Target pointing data
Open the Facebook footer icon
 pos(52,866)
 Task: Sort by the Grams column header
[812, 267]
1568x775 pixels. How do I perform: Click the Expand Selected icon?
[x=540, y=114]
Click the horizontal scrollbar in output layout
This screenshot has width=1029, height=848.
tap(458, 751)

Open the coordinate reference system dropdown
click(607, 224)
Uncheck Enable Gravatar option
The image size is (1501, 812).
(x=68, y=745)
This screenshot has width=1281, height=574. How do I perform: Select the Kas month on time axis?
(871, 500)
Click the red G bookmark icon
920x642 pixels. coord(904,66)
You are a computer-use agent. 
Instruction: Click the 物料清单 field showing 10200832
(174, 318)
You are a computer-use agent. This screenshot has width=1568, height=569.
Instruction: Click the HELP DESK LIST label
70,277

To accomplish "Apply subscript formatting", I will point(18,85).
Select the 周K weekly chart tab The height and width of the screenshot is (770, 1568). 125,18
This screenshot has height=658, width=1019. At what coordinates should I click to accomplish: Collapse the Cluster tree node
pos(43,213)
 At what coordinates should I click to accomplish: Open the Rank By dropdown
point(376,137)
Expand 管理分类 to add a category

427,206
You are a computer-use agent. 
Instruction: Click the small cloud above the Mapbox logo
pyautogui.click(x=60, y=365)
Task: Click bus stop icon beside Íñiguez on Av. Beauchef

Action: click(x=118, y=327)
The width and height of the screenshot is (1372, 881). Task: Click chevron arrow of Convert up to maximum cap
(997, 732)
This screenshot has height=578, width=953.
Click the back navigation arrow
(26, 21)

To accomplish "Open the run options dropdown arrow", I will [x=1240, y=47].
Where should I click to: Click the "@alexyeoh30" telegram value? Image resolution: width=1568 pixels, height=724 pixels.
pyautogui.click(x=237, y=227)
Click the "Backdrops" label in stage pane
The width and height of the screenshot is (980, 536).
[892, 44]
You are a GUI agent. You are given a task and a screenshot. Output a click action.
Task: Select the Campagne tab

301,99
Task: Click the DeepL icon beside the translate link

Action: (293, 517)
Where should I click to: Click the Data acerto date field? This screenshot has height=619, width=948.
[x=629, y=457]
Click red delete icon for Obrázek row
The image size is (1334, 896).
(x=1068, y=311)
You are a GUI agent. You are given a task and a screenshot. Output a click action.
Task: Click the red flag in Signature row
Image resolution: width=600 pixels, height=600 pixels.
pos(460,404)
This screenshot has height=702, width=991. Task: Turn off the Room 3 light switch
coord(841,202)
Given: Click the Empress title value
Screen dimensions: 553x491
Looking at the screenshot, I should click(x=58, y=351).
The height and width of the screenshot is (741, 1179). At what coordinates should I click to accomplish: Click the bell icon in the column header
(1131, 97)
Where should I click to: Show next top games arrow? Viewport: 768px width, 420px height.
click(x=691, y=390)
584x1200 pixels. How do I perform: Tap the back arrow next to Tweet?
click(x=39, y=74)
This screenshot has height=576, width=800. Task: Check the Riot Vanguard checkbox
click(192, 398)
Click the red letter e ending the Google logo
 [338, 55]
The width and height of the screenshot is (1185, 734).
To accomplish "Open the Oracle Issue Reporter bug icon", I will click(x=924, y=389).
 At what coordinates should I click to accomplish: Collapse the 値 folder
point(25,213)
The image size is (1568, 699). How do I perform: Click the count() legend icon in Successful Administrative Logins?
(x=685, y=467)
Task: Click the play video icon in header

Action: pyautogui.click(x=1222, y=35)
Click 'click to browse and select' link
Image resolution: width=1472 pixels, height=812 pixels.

▶ Task statement: Count the lines of the material above that contain the string "Expand", where case counts, and give only the number.

▶ Response to the exercise: 2